Regarding repatriation, two contradictory pieces of news came from Circassia recently. The government of Adygea (the western part of Circassia) approved a collective application for repatriation of Circassians from Ankara, Turkey, which means that the number of repatriated Circassians, which had recently been increased from 50 to 1,500 per year, can increase even more (www.natpress.net, January 11).
At the same time, the government of Kabardino-Balkaria (KBR) has not only denied the same collective appeal to receive and resettle Circassians from Turkey, but even appealed to Russian Prime Minister Vladimir Putin, demanding that he exclude KBR from the “Sootechestvennik” federal program aimed at bringing ethnic Russians from all over the world back to Russia (www.elot.ru, January 6).
The Circassian Diaspora in Jordan had made a special effort to convince the Russian government to include Circassians in the program. However, the news from KBR suggests that their success was, at best, temporary.

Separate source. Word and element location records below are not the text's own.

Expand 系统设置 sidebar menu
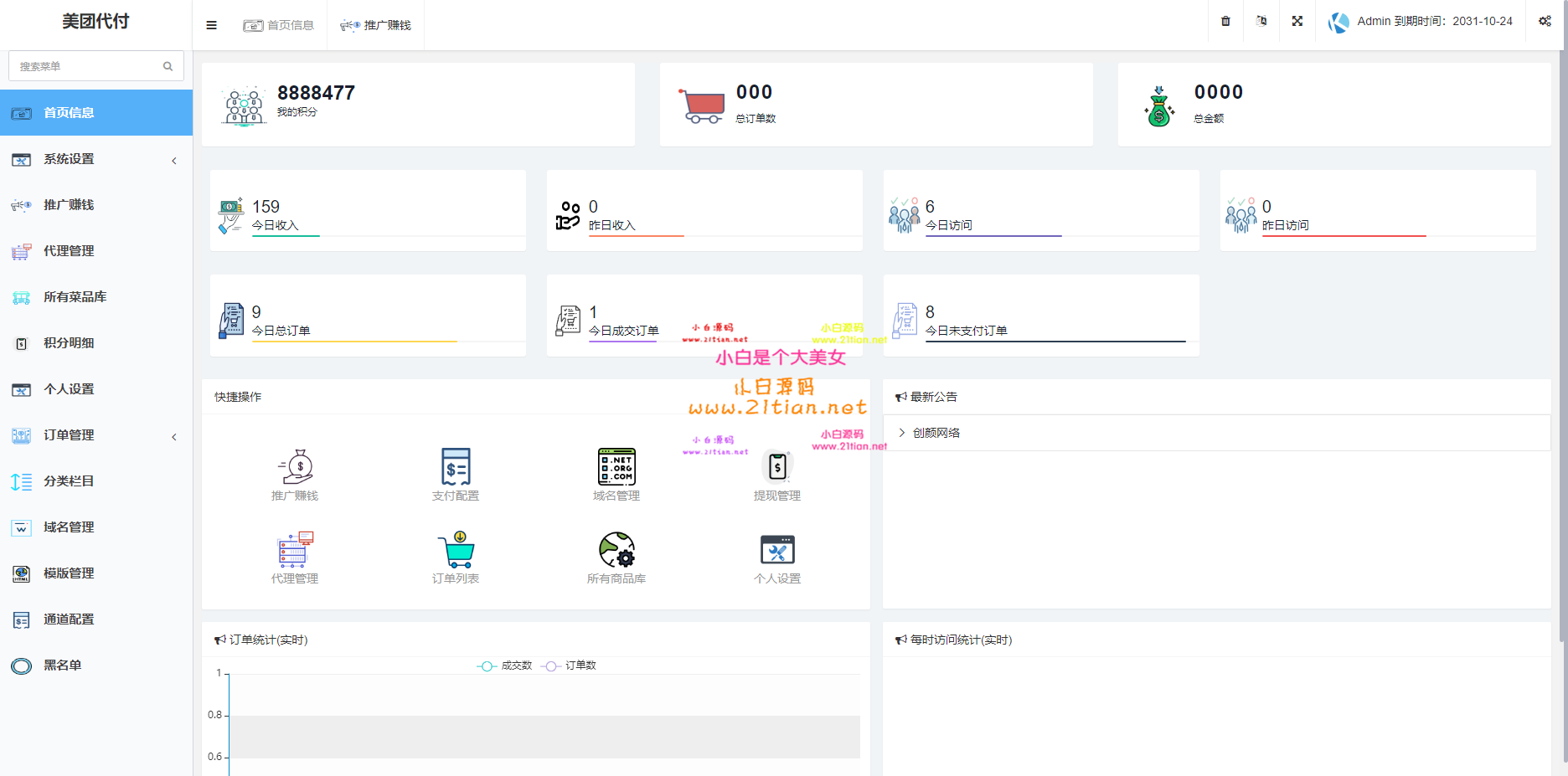Screen dimensions: 1568x776 point(95,159)
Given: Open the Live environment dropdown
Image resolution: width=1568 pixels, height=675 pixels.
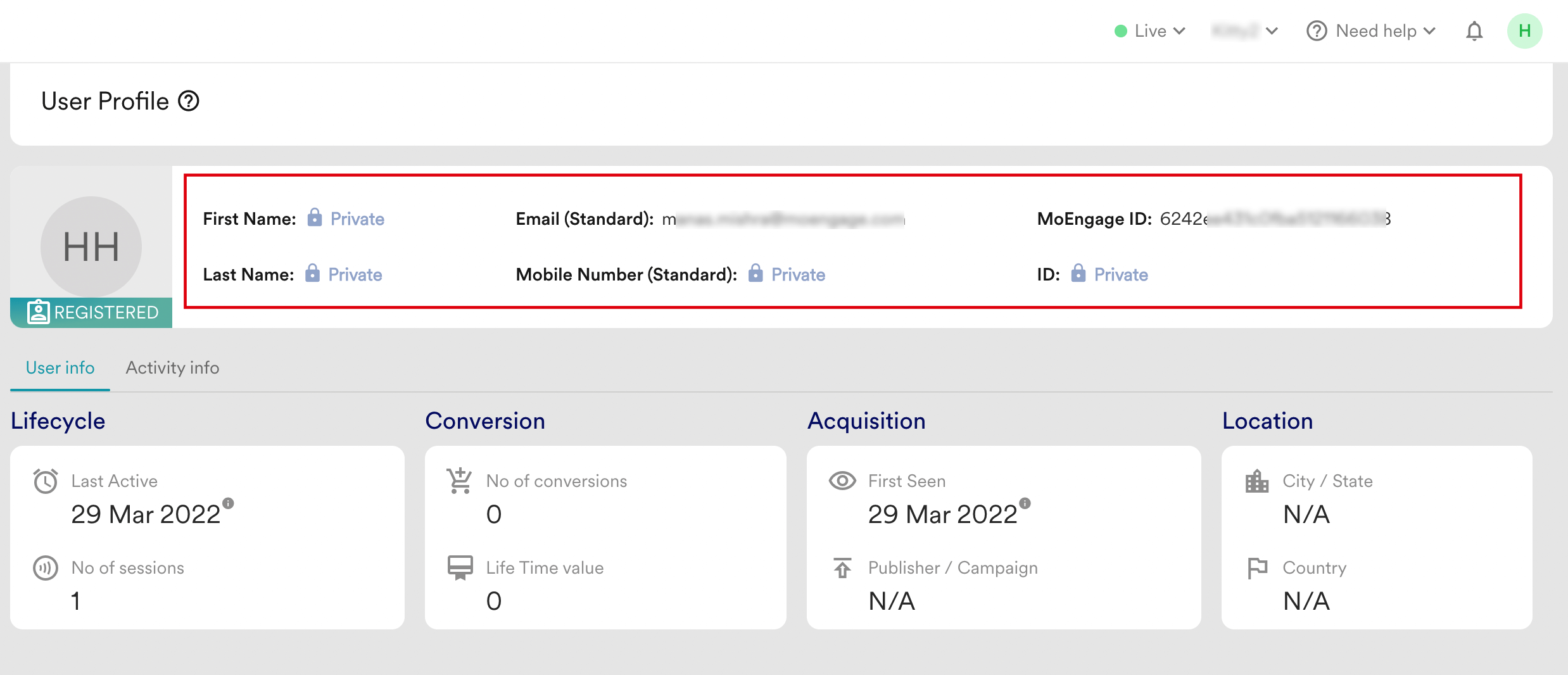Looking at the screenshot, I should [x=1150, y=31].

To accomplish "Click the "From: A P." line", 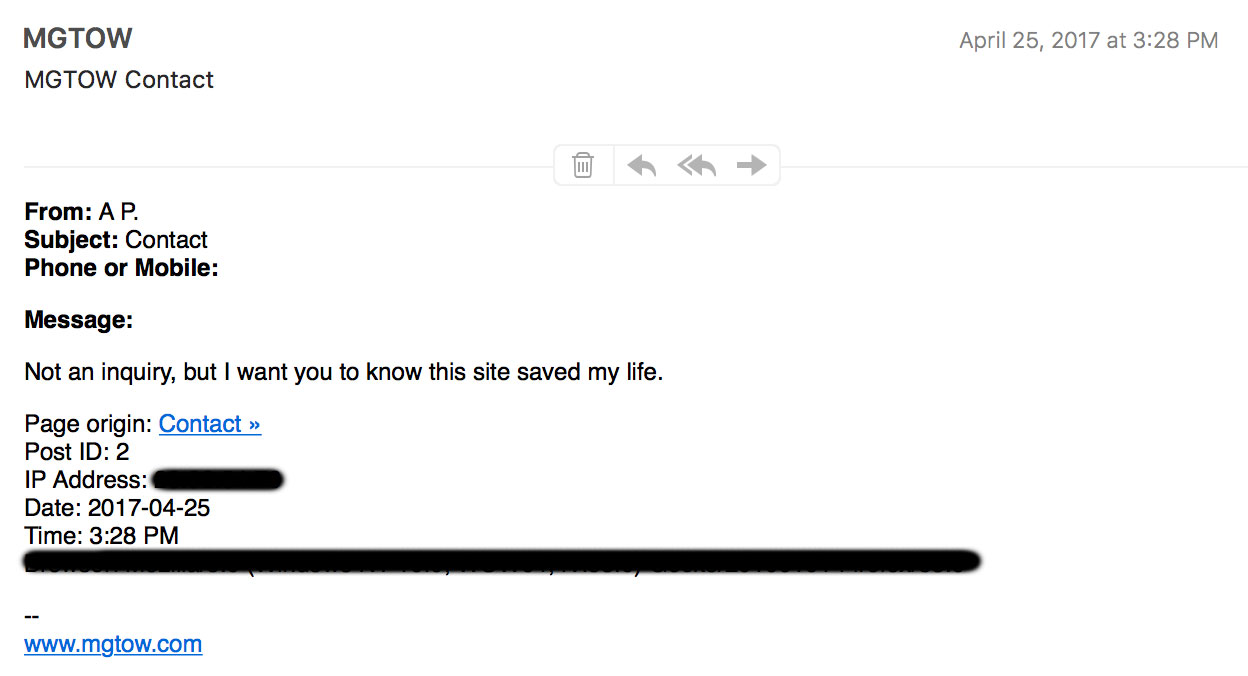I will point(82,212).
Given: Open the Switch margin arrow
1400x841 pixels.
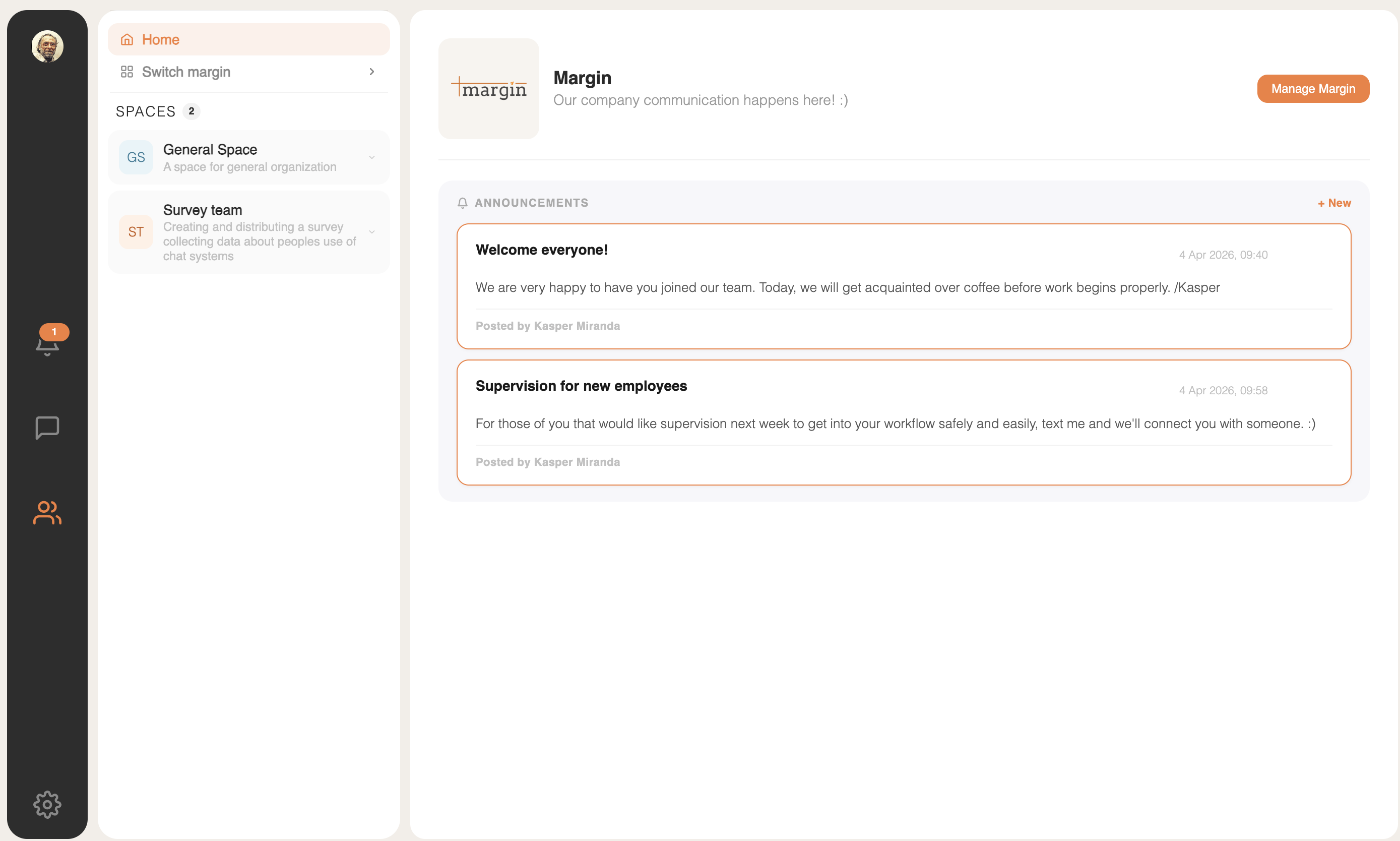Looking at the screenshot, I should tap(371, 72).
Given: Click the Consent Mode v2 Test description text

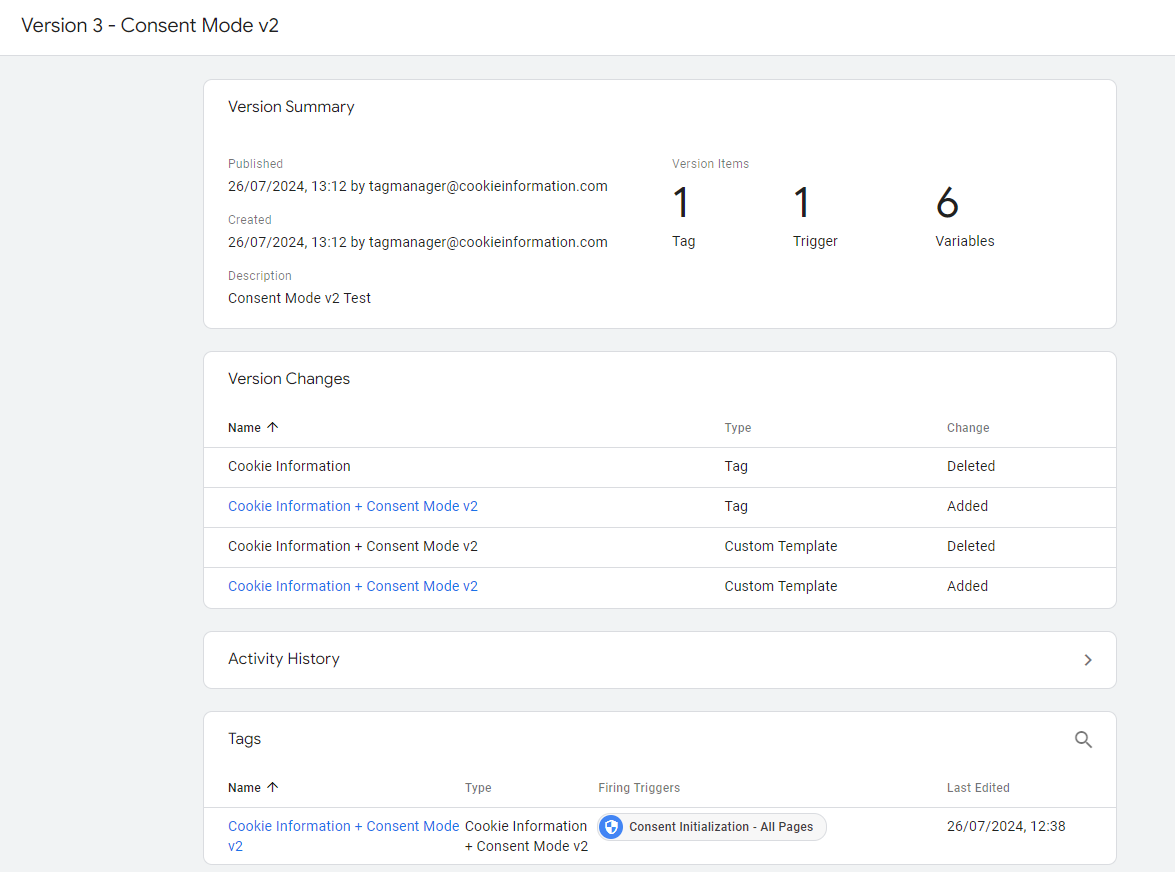Looking at the screenshot, I should click(x=299, y=297).
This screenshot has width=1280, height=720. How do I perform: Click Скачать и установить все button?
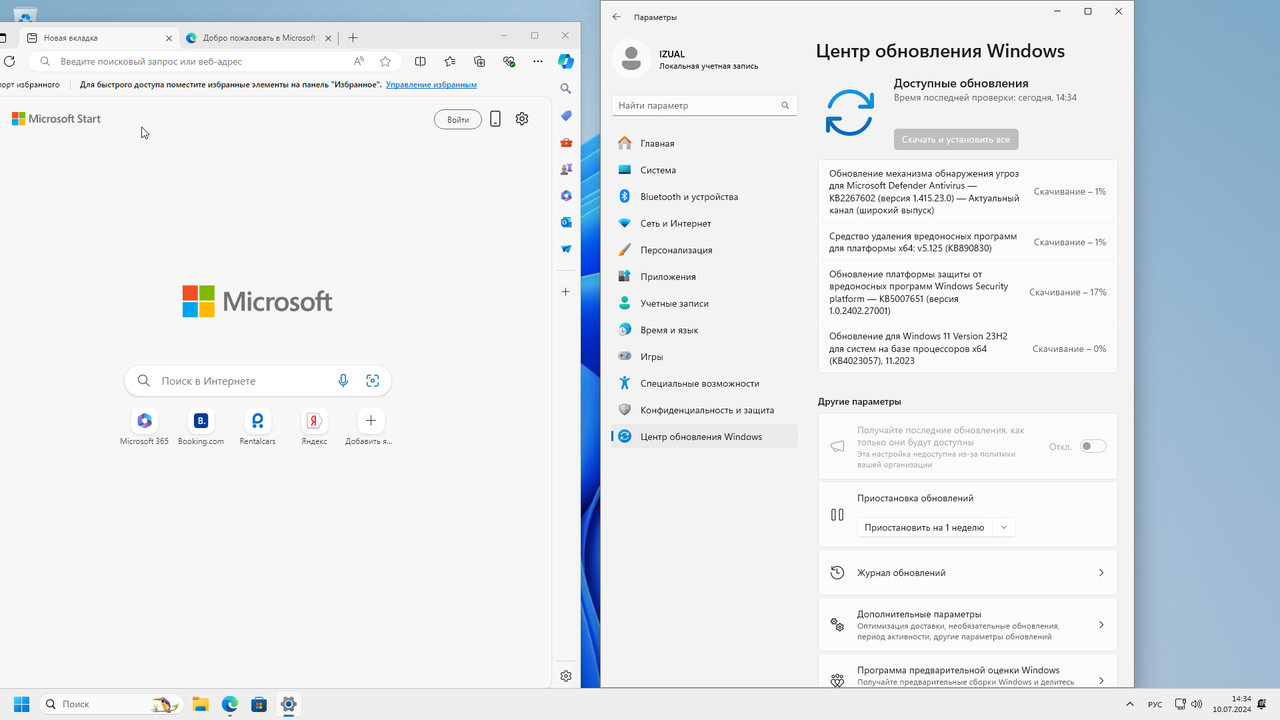point(955,139)
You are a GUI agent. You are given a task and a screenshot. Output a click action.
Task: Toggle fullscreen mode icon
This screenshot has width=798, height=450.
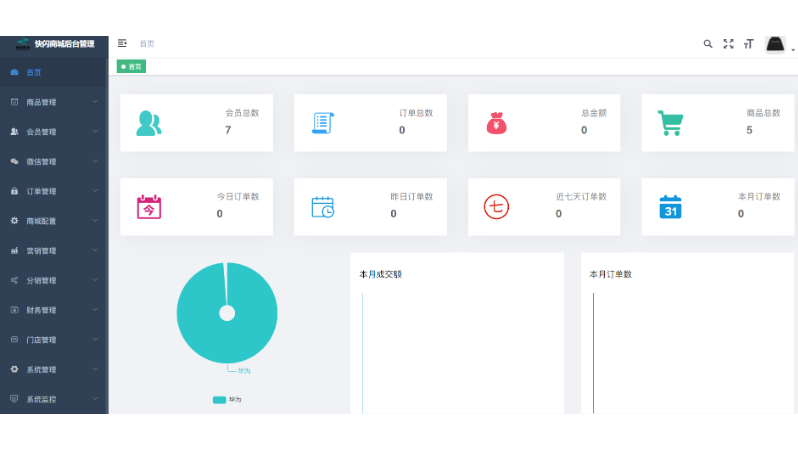(728, 44)
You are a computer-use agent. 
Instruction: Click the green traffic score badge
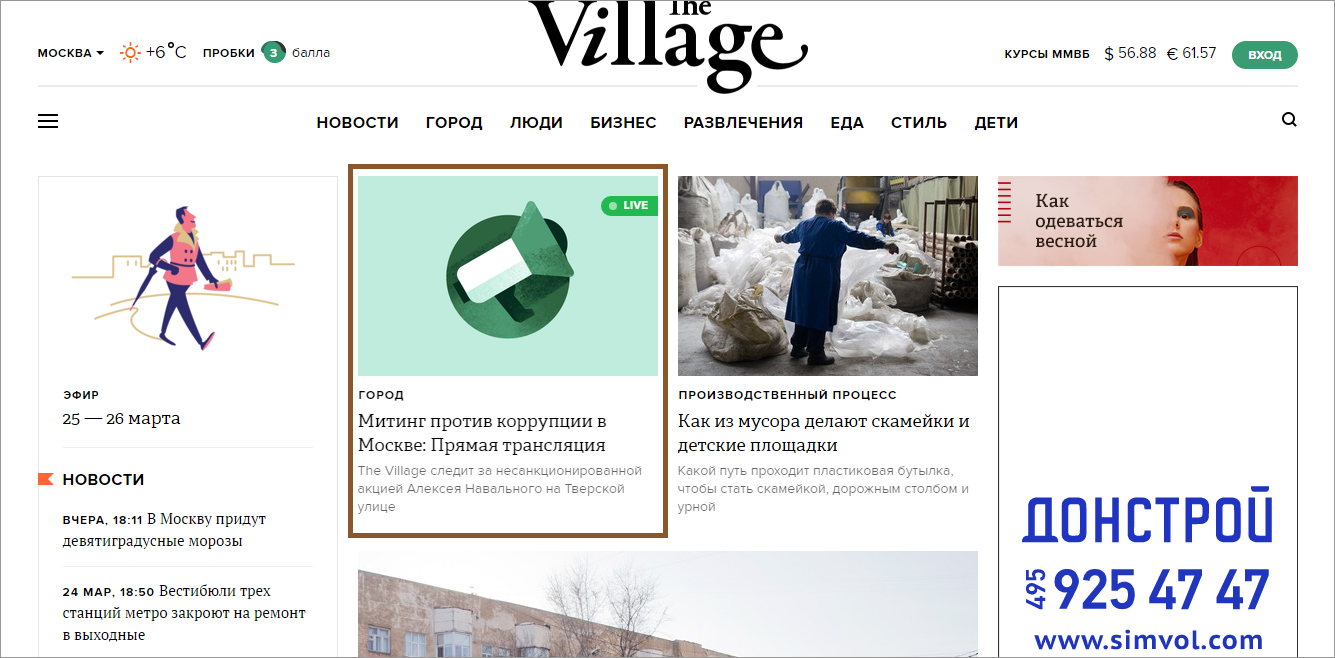pos(274,52)
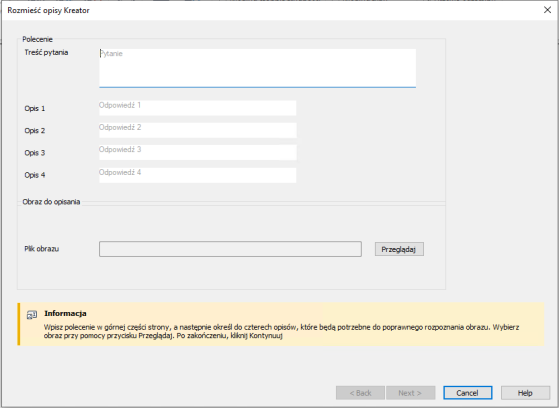Click the Opis 1 label
This screenshot has height=408, width=559.
(35, 108)
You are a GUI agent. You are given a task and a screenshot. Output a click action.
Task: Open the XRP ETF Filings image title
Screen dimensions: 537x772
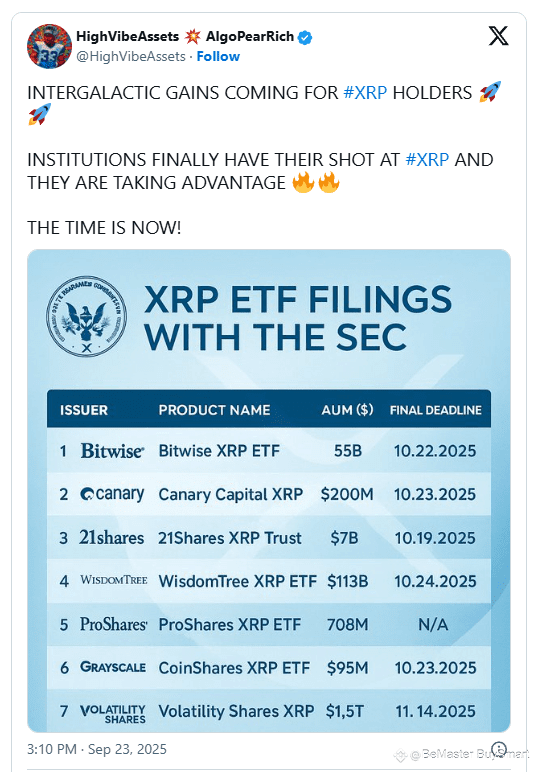298,318
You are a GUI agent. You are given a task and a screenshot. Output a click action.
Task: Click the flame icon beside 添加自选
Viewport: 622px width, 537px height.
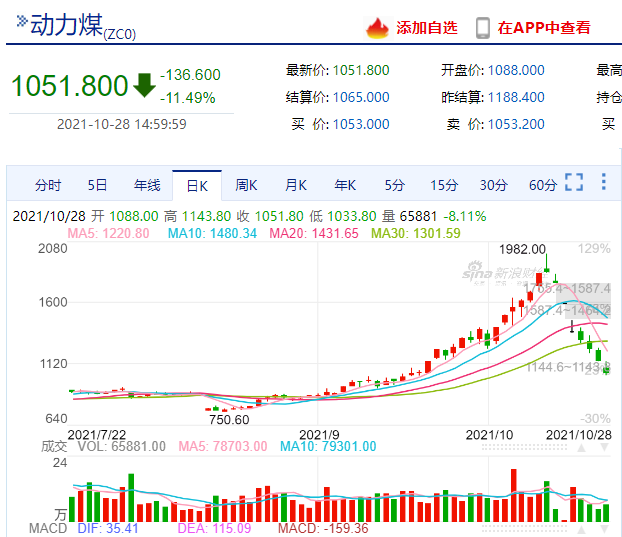377,28
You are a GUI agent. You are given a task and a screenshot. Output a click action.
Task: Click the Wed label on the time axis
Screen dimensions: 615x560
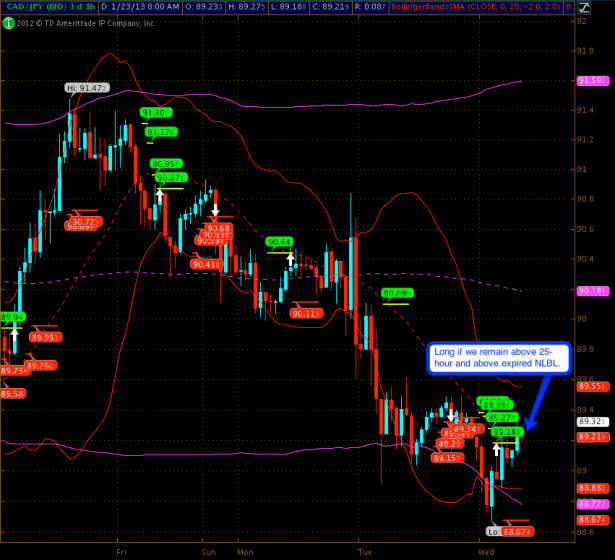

Sergei Markov’s attempt to present the situation as the Circassians enjoying “their own state” in the Caucasus is, in fact, a major and deliberate effort to falsify history. In reality, while approximately five million Circassians live in exile in more than 50 countries, today only less than one million Circassians remain in their homeland. The majority of them live in three republics in the North Caucasus separated by artificial boundaries and officially identified as Kabardins, Cherkess, Adygs, Shapsugs –that is, not by their ethnic names but by their geographical locations. By cutting Circassia’s territory into separate pieces and giving them different names, Russia effectively achieves the aim of eradicating the national identity of Circassians, as well as visually erasing Circassia from the geopolitical map of the region.
On the other hand, the Circassians recently came up with an initiative which, if successful, can return them their single ethnic name and geopolitical position (Window to Eurasia, January 8). The Circassians are calling on their compatriots to identify their ethnicity as a Circassian in the upcoming Russian census, not as Adyg, Kabardin or Cherkess, as required from Soviet times until recently. For propaganda purposes, the Circassians have developed a special website, www.perepis2010.org, where they post excerpts from the Russian constitution regarding their rights of ethnic identification, news about the census and propaganda materials that they plan to circulate in a printed form among non-internet users.
The attempt can potentially lead to the reincarnation of Circassia on the map of the Caucasus if the same ethnic group officially declares its single identity. The Russian census of 2010 may become the starting point for the Circassians to reach their frequently announced demand –the reunification of three republics into one Circassian Republic. This, in the best-case scenario, could become the largest region of the North Caucasus, legalizing the territory of an already existing large mono-ethnic group and moving the poles of power from the eastern to the western North Caucasus and the Black Sea coast.